> Your assignment
Locate, in the data below, the line that contains "Task: Click inside the My FUTURE text area" and the line that contains "Task: Click Kotlin"; reproduce exactly those two lines and every line between them, nothing more.

> Raw data
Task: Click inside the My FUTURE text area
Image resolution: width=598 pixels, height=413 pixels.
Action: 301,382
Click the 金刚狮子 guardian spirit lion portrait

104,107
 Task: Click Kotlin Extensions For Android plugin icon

---

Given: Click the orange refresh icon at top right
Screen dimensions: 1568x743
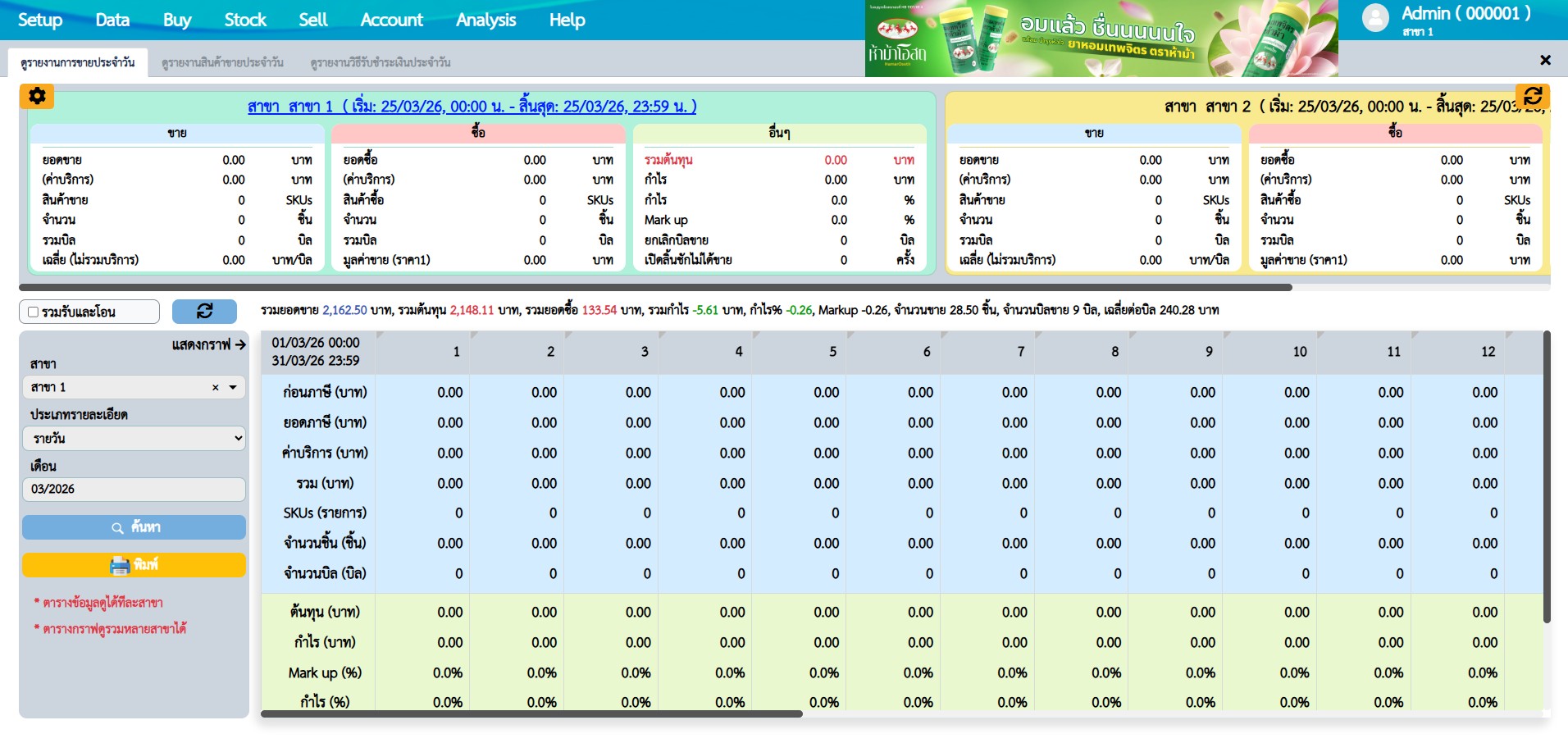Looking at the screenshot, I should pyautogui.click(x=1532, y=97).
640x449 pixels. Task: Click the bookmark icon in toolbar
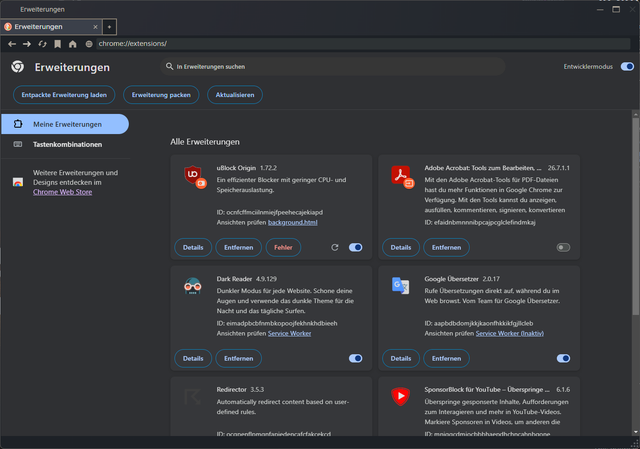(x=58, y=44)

* * *

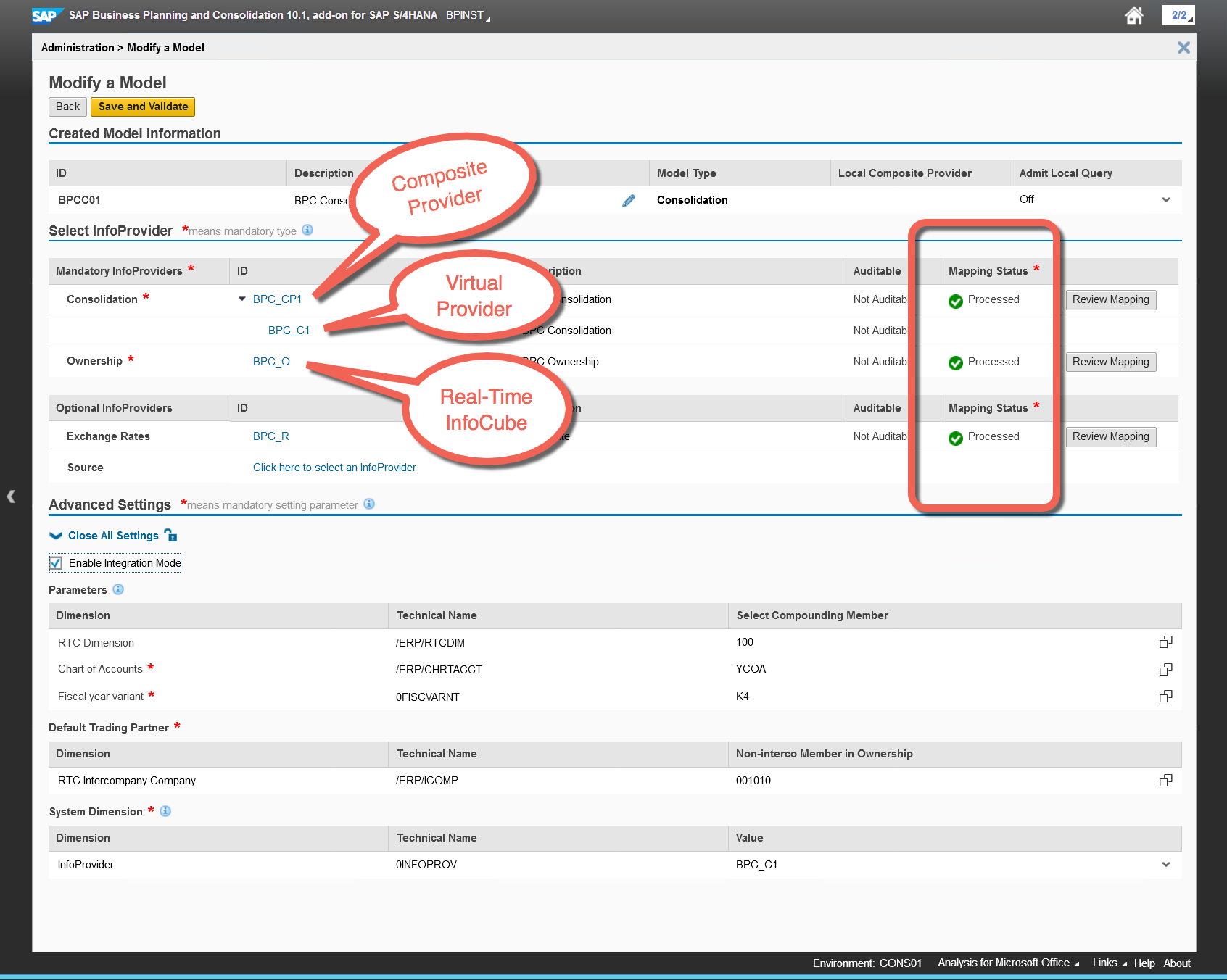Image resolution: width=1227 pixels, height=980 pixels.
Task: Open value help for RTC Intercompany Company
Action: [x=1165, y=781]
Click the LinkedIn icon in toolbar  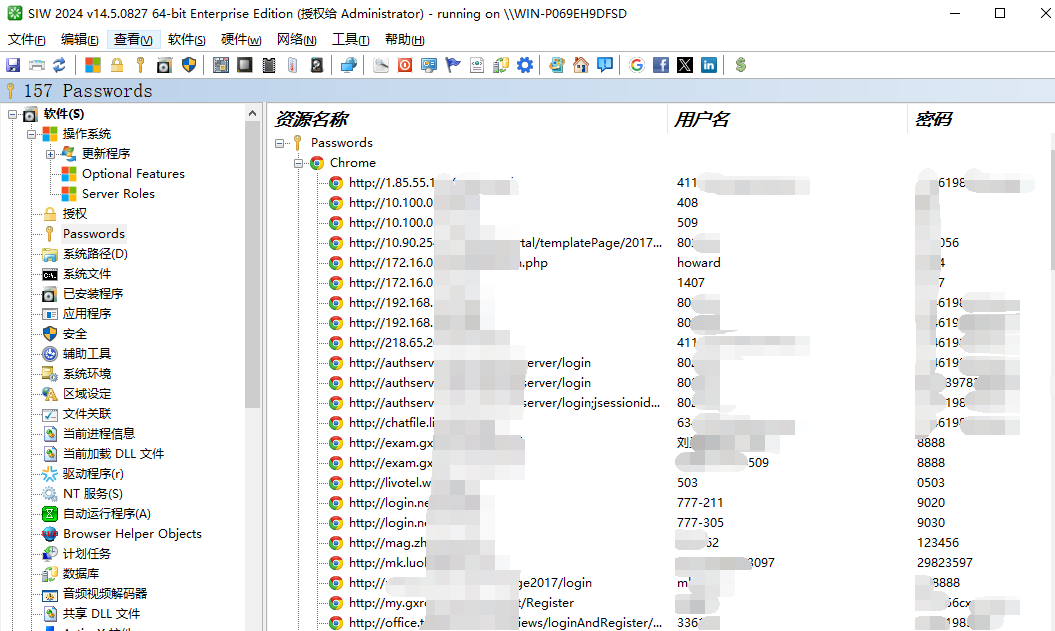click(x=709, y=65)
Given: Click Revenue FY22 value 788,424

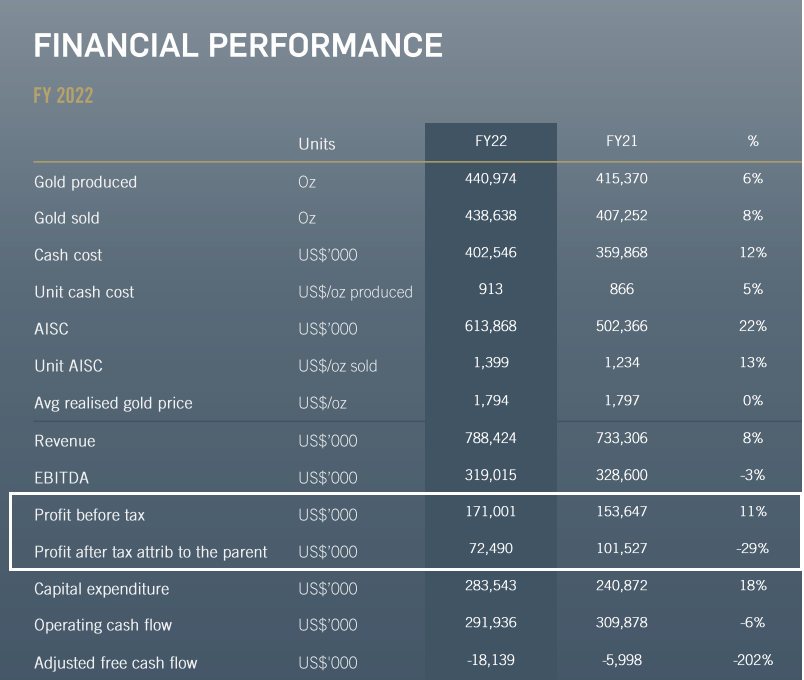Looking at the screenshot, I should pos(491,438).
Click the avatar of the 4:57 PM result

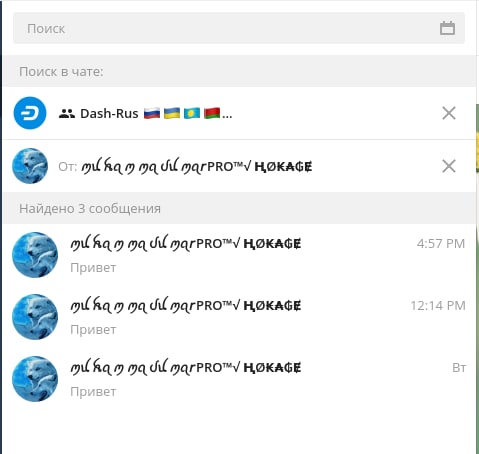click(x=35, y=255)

> Task output
Task: Click inside the My FUTURE text area
Image resolution: width=598 pixels, height=413 pixels.
Action: 301,382
Click the 金刚狮子 guardian spirit lion portrait

104,107
 Task: Click Kotlin Extensions For Android plugin icon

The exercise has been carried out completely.